Could you edit the rows starting at the line containing "Select Діана Ігорівна's" and ending at the last row, swapping "profile photo" for "avatar image" and changing nothing else? Return only those rows and leave out the pictures.

- **Dataset content**
START
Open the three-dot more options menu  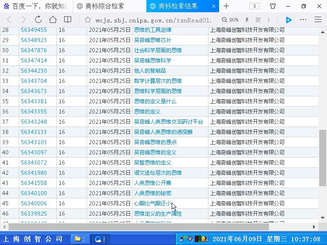pos(303,20)
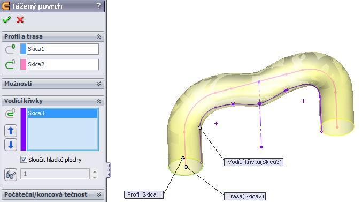The image size is (362, 202).
Task: Collapse the Profil a trasa section
Action: [98, 37]
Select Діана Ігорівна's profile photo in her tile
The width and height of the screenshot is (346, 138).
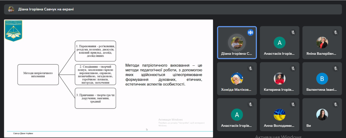pyautogui.click(x=237, y=42)
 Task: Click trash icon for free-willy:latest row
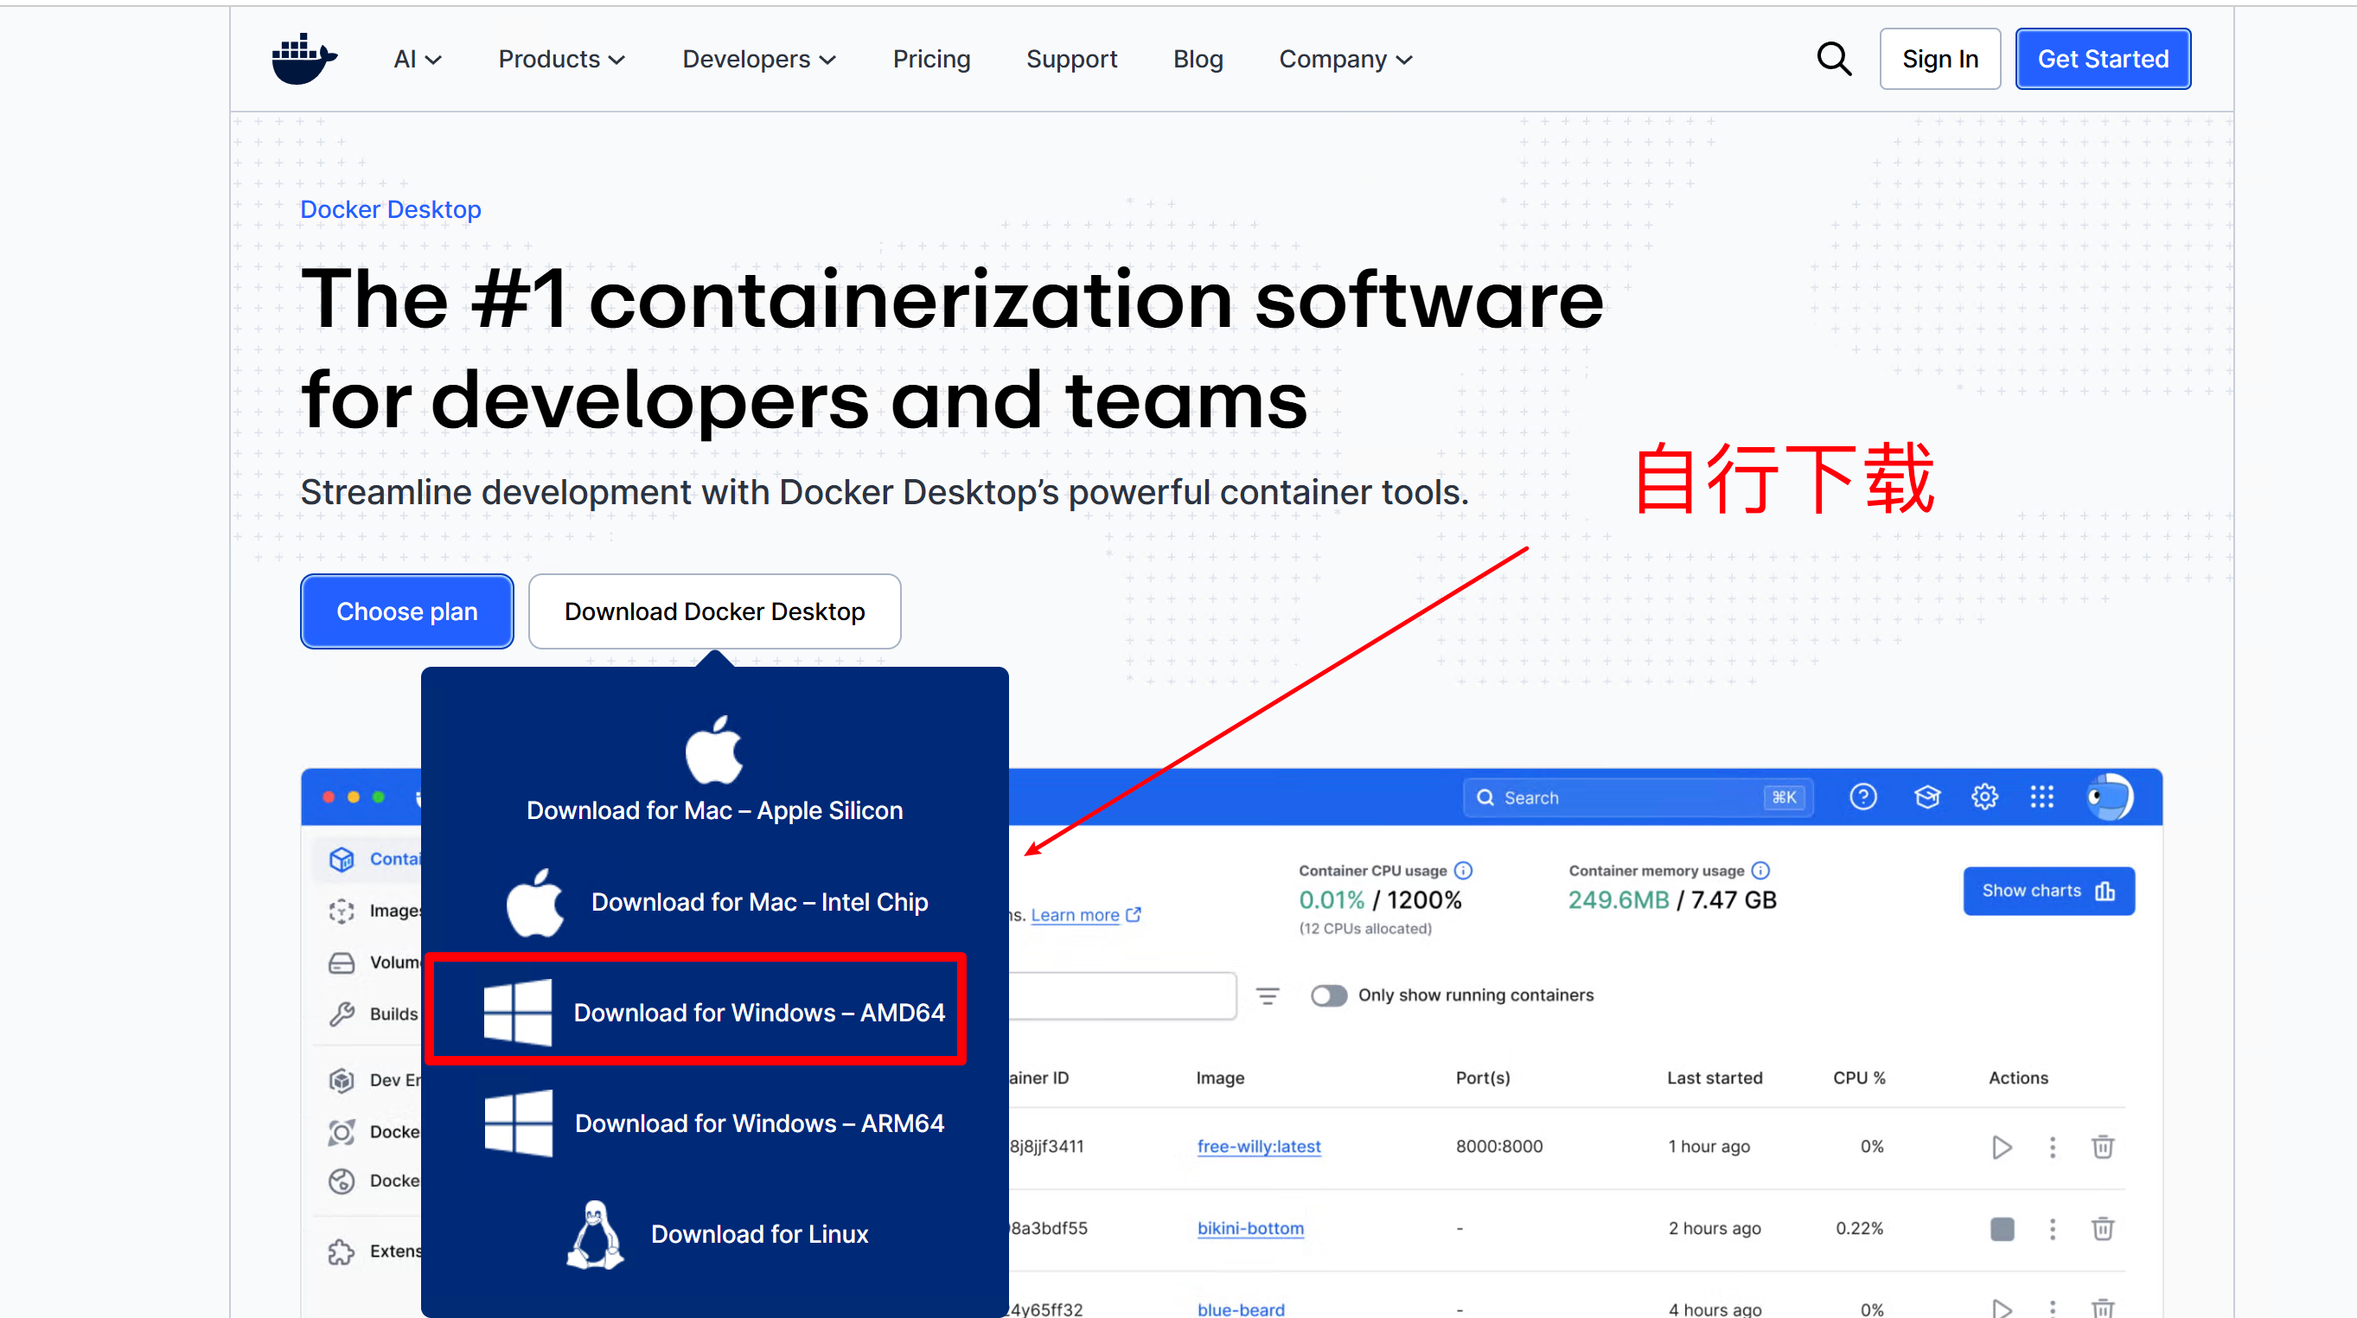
END
- **Response to the task**
Select Діана Ігорівна's avatar image in her tile
The width and height of the screenshot is (346, 138).
pyautogui.click(x=237, y=42)
 Task: Click trash icon for free-willy:latest row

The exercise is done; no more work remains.